MANCHESTER, England (Reuters) - Premier League clubs will break their silence over the much criticised proposals for major changes to the structure of England’s top flight, when they meet this week amidst talk of a ‘civil war’ within the game.
The Football Association (FA) will also hold a scheduled council meeting on Thursday when the issue is also expected to be raised. As the governing body for English football, the FA itself holds a ‘golden share’ which would allow it to block major changes.
The FA has so far declined to comment on the proposals but its council is made up of representatives from all leagues, as well as county FA’s, the grassroots and supporters representatives.
While no clubs have made public statements as yet on the plans, which Football League chairman Rick Parry says have been drawn up together with Liverpool and Manchester United, the fact that the league itself quickly issued a critical statement on Sunday indicates the likely mood of many teams.
Some British media has referred to a “civil war” within the Premier League over the proposals and the UK government has criticised what it termed a “backroom deal”.
But Parry, who has been the only public face of ‘Project Big Picture’ so far, has insisted that he will push ahead with the plans in the face of opposition.

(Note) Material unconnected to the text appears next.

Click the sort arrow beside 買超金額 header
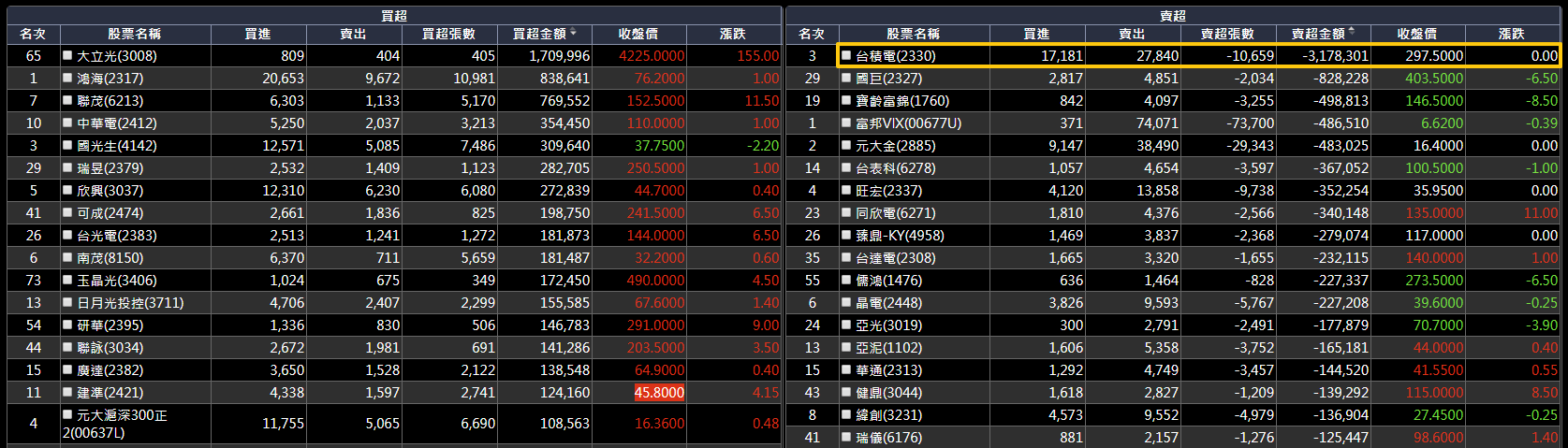 (573, 33)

It is understood that the leading clubs, often referred to as the ‘big six’, have been discussing how to approach the upcoming meeting which is likely to be held on Wednesday or Thursday.
The proposals would give more power to the big Premier League clubs, reducing the top division from 20 teams to 18 for the 2022-23 season and scrapping the League Cup and Community Shield.
The plans would also see the Premier League commit to providing 25% of the league’s revenue to EFL clubs and a 250 million pound ($326.55 million) rescue fund to help with the immediate impact of the COVID-19 crisis.
A precise date has not been agreed for this week’s meeting of Premier League clubs, which will be online.
Any changes to the Premier League’s structure need the support of 14 of the 20 clubs.
The plans, outlined by Parry on Sunday, address the issue of those voting powers within the Premier League and propose giving the nine clubs with the longest consecutive presence in the top flight special voting rights.
However, the proposal states that only six of the nine would need to vote for a given policy meaning the ‘big six’ clubs would have the power to make changes in a number of key areas, without the support of other clubs.
Manchester United and Liverpool have not issued statements on the issue and other clubs have been keeping their opinions private and declining to comment.